The 13-megawatt photovoltaic plant is the biggest of its type in the Middle East and North Africa,Saeed Al Tayer, the head of Dubai’s state utility, said today at an inauguration ceremony in a desert inland from the Persian Gulf. First Solar Inc., the biggest U.S. solar-panel manufacturer, built the facility.
“This is the first part of Dubai’s plan to develop a solar park with 1000 megawatts of power by 2030,” said Al Tayer, chief executive officer of Dubai Electricity and Water Authority.
DEWA is seeking to reduce its use of natural gas as a fuel for power stations while boosting generating capacity to meet a 5 percent annual growth in electricity demand in Dubai, the U.A.E.’s second-largest sheikhdom. The government-owned utility plans to hire private companies to develop and run a 100-megawatt solar power plant as it expands further into renewable energy, Al Tayer said.

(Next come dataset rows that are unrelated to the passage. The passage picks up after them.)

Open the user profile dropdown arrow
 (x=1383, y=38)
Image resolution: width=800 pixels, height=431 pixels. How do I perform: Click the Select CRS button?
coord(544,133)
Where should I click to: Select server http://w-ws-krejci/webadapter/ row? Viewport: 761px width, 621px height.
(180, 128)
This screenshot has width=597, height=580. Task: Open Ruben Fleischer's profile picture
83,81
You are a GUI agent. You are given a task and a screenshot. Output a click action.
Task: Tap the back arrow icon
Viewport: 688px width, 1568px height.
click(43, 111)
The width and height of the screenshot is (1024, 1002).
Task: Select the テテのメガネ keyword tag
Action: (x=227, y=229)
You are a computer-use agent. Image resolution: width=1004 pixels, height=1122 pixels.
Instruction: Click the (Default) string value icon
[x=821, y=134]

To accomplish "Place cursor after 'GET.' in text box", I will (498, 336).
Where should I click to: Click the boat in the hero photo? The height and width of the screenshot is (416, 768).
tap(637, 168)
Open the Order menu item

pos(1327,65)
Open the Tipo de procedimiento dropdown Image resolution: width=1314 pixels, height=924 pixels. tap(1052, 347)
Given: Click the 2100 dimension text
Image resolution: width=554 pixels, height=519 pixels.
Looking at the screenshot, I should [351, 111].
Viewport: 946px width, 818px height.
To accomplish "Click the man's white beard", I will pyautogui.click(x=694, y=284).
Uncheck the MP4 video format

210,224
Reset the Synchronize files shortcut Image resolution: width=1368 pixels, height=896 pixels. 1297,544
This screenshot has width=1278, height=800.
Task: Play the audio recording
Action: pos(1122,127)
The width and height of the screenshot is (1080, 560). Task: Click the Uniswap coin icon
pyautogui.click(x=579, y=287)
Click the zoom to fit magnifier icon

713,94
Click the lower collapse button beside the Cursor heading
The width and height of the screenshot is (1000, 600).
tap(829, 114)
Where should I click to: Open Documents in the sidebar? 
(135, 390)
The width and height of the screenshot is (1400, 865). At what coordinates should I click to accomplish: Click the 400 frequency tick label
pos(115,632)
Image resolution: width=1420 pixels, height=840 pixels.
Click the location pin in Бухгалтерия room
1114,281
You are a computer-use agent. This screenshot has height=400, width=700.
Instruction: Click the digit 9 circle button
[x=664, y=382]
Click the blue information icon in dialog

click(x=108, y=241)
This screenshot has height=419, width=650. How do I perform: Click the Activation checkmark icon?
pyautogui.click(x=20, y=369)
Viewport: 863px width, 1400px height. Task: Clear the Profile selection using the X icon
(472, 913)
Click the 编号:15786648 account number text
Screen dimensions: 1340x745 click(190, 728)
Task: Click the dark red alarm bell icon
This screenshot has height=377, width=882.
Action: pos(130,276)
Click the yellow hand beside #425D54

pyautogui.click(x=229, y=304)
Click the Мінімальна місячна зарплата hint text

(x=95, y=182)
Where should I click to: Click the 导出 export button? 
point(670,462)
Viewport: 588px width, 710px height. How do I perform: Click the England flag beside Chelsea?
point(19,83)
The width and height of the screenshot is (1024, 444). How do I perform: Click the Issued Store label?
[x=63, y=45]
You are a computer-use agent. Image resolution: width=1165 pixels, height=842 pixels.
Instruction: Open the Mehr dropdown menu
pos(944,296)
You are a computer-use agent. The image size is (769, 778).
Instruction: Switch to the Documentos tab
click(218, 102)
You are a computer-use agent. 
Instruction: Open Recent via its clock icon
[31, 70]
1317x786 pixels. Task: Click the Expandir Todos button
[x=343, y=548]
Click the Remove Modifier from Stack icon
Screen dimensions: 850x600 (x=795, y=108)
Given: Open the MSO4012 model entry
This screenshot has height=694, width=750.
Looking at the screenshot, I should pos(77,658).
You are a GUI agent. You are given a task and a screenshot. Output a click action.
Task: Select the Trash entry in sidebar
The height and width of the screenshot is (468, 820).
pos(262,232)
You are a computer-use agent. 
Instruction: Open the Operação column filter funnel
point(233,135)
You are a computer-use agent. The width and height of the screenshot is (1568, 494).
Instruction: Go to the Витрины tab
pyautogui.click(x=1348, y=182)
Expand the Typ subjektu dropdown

Dubai is targeting by 2030 to generate 5 percent of its electricity from renewable energy and 12 percent from coal, while buying an additional 12 percent of its power from nuclear reactors planned in neighboring Abu Dhabi. The remaining 71 percent will come from gas, according to a 2011 plan.
The U.A.E. is the fourth-largest oil producer in the Organization of Petroleum Exporting Countries, with Abu Dhabi holding most of its crude reserves.